The paper argues that embodied AI needs active visual perception, where a robot actively chooses where and at what zoom level to look to maximize task-relevant information within sensing constraints.
It introduces a language-guided active perception task: given one RGB image and an instruction, the agent must predict PTZ (pan/tilt/zoom) camera adjustments to capture the most informative view for the task.
The authors propose EyeVLA, an autoregressive vision-language-action framework that unifies visual perception, language understanding, and physical camera control in a single model.
EyeVLA uses hierarchical action encoding to discretize/compactly tokenize continuous camera movements into the VLM’s token space, enabling joint multimodal reasoning over both perception and actions.
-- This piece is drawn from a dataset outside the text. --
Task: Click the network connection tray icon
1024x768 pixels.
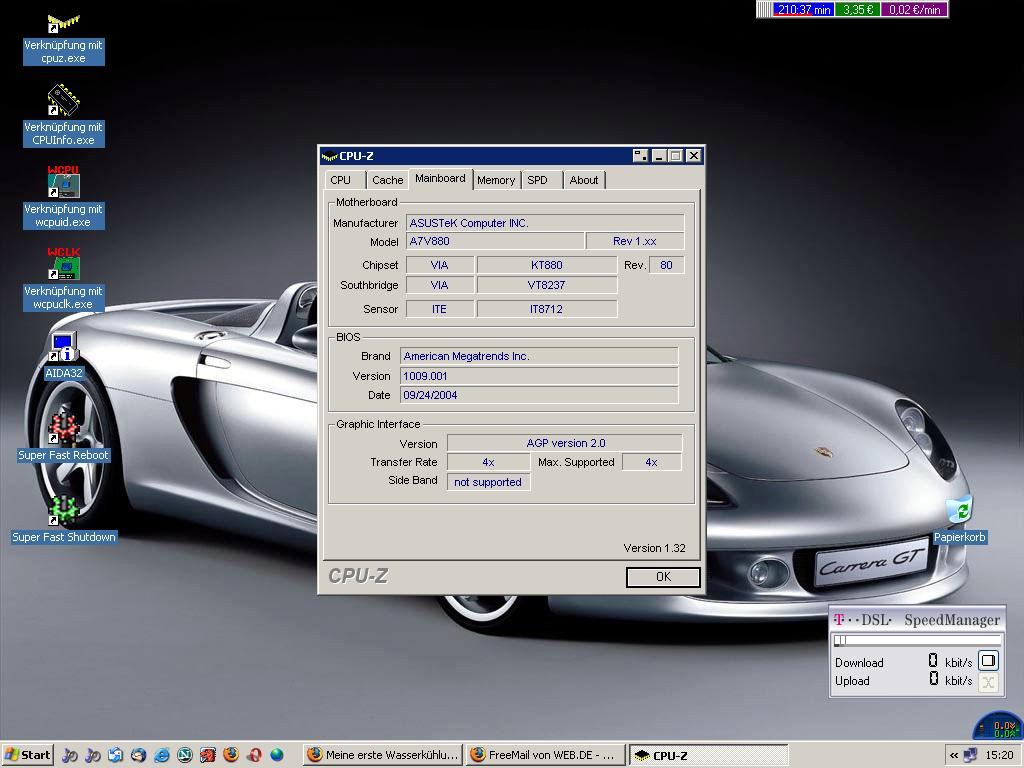Action: coord(969,755)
Using pseudo-labeling, iterative IoU-controlled data refinement, and reinforcement learning with GRPO, the method transfers from a pretrained VLM using only 500 real-world samples and reports a 96% average task completion rate across 50 scenes.

Abstract

In embodied AI, visual perception should be active rather than passive: the system must decide where to look and at what scale to sense to acquire maximally informative data under pixel and spatial budget constraints. Existing vision models coupled with fixed RGB-D cameras fundamentally fail to reconcile wide-area coverage with fine-grained detail acquisition, severely limiting their efficacy in open-world robotic applications. We study the task of language-guided active visual perception: given a single RGB image and a natural language instruction, the agent must output pan, tilt, and zoom adjustments of a real PTZ (pan-tilt-zoom) camera to acquire the most informative view for the specified task. We propose EyeVLA, a unified framework that addresses this task by integrating visual perception, language understanding, and physical camera control within a single autoregressive vision-language-action model. EyeVLA introduces a semantically rich and efficient hierarchical action encoding that compactly tokenizes continuous camera adjustments and embeds them into the VLM vocabulary for joint multimodal reasoning. Through a data-efficient pipeline comprising pseudo-label generation, iterative IoU-controlled data refinement, and reinforcement learning with Group Relative Policy Optimization (GRPO), we transfer the open-world understanding of a pre-trained VLM to an embodied active perception policy using only 500 real-world samples. Evaluations on 50 diverse real-world scenes across five independent evaluation runs demonstrate that EyeVLA achieves an average task completion rate of 96%. Our work establishes a new paradigm for instruction-driven active visual information acquisition in multimodal embodied systems.